Exercise goal: Put the data below into a JSON list of strings, one string per line with blank lines left out: begin at the line that contains "748) label: 介護相談サービス事業（株式会社ベネッセシニアサポート）" and stop after the line that contains "435) label: www.aleioposiciones.com".

Exercise inputs:
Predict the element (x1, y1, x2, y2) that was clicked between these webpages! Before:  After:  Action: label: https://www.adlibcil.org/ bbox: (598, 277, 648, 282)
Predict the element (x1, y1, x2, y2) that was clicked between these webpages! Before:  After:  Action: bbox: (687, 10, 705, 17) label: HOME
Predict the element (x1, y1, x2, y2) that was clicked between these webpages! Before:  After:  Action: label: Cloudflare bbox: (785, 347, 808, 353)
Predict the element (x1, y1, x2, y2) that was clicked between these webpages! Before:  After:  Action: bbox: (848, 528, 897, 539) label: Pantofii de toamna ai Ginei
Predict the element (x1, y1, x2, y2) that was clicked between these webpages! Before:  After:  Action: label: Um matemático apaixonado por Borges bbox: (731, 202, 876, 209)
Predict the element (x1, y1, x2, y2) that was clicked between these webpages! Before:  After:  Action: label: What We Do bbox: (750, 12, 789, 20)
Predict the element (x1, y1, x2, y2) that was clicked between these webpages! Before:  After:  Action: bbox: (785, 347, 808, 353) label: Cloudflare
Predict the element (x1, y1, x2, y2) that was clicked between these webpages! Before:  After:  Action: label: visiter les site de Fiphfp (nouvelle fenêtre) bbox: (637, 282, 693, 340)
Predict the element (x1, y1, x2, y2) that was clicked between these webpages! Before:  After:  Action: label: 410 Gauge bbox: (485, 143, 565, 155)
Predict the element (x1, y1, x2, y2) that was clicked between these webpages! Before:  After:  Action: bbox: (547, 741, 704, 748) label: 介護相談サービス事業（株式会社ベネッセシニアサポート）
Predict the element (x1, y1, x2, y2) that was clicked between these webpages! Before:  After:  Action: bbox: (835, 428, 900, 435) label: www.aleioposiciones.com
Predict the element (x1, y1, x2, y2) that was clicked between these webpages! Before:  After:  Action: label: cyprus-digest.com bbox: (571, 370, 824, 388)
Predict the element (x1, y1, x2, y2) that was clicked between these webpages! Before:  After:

Reply to the task:
[
  "Predict the element (x1, y1, x2, y2) that was clicked between these webpages! Before:  After:  Action: bbox: (547, 741, 704, 748) label: 介護相談サービス事業（株式会社ベネッセシニアサポート）",
  "Predict the element (x1, y1, x2, y2) that was clicked between these webpages! Before:  After:  Action: bbox: (835, 428, 900, 435) label: www.aleioposiciones.com"
]